On our Results page, we have provided evidence to show the validity of our technique with respect to shape, size and cell-count measurements. As can be seen therein, we have been able to measure the features and density of cells in mono-cultures and samples containing more than one species. We therefore propose that the use of digital inline holographic microscopy is suited to characterising the effects of Parts which influence (or are expected to influence) the growth rate or structure of microorganisms.

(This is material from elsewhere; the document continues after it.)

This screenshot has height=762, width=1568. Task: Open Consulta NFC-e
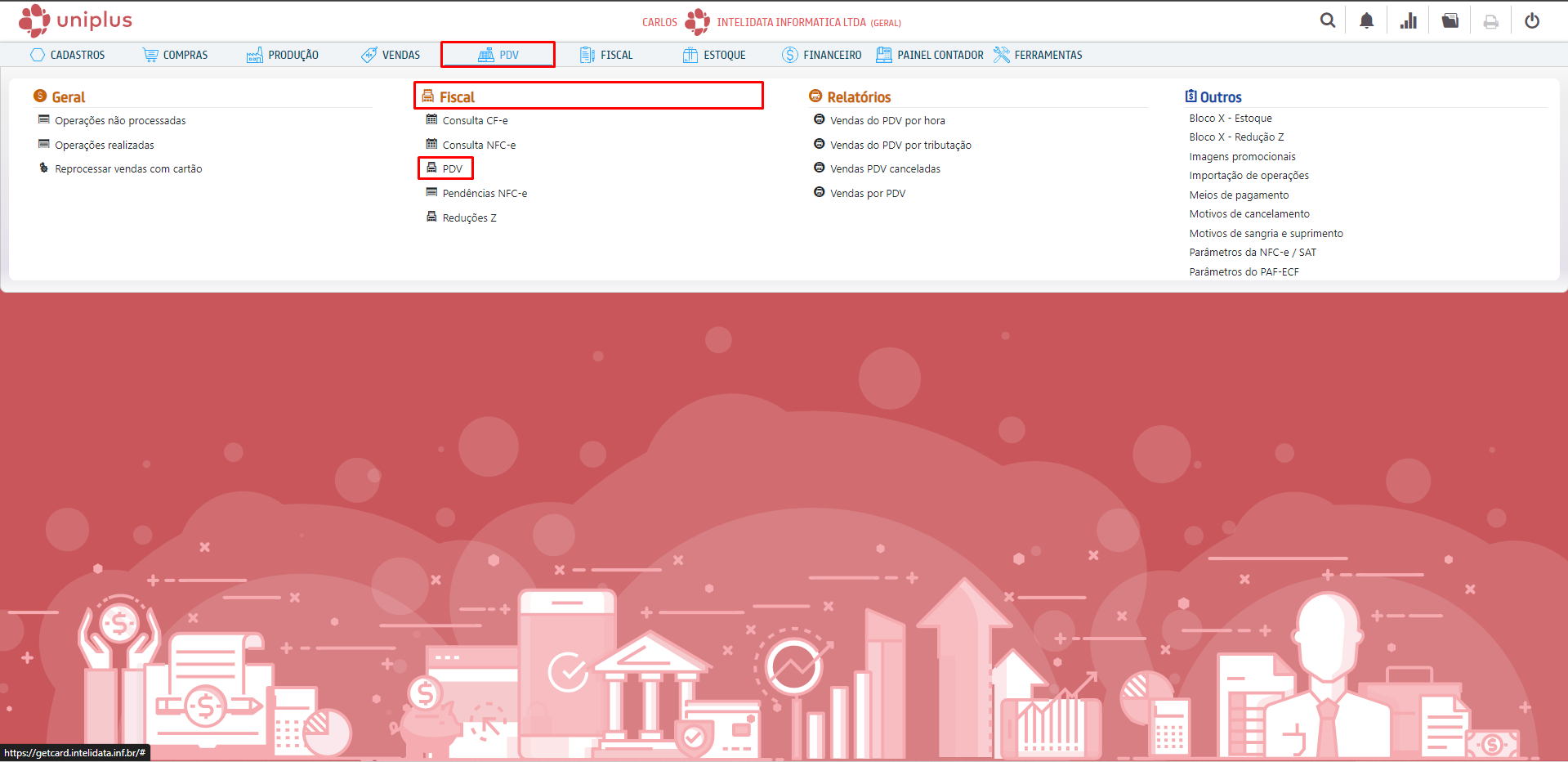[479, 145]
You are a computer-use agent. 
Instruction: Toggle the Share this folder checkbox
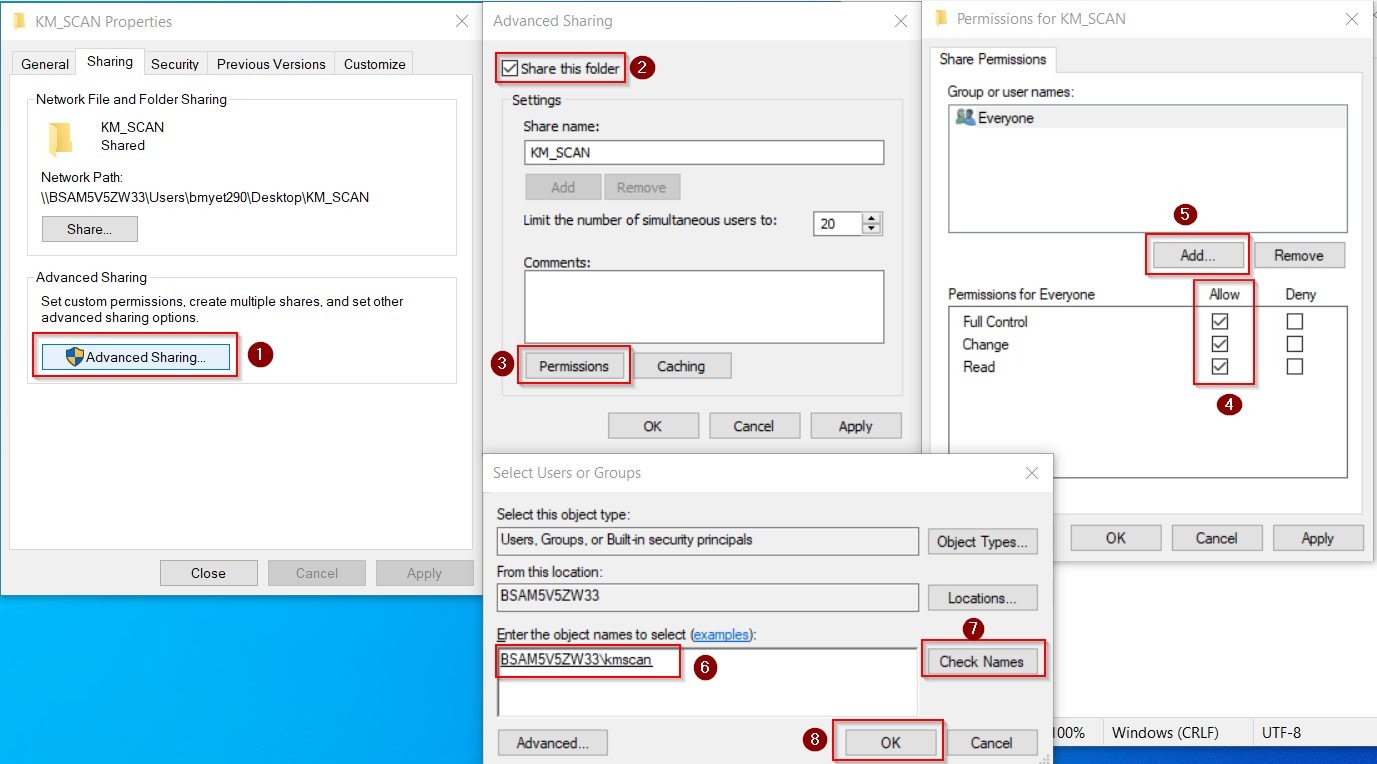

As an example of growth rate related characterisation, consider the characterisation of the registered Part BBa_K1893016 (iGEM Imperial College 2016), which inhibits the growth of E. coli. This characterisation could have been performed by DIHM analysis. A parallel can be drawn to the optical density measurements that Imperial College used during their characterisation, since the growth rate would be calculated through repeated cell-counting via our technique. Moreover, along with being able to calculate the growth rate, the DIHM analysis allows for individual cells to be observed. It is plausible that other characteristic effects of BBa_K1893016 could be found by observing the behaviour of the individual cells.
For another example, consider a Part that alters pili production, such as BBa_K1850006 (iGEM Harvard BioDesign 2016). This has been shown by Harvard BioDesign to affect agglutination of yeast. It would be straightforward to observe this under our DIHM since the clumps of cells that are formed during agglutination are likely to be orders of magnitude larger than individual cells - a difference in size that we have shown it is certainly possible to observe with our hardware and software. It is, therefore, reasonable to conclude that our technique is also suited to characterising this type of behaviour.
Unfortunately, we have not been able to perform any such characterisation ourselves, though we do have the proof of concept.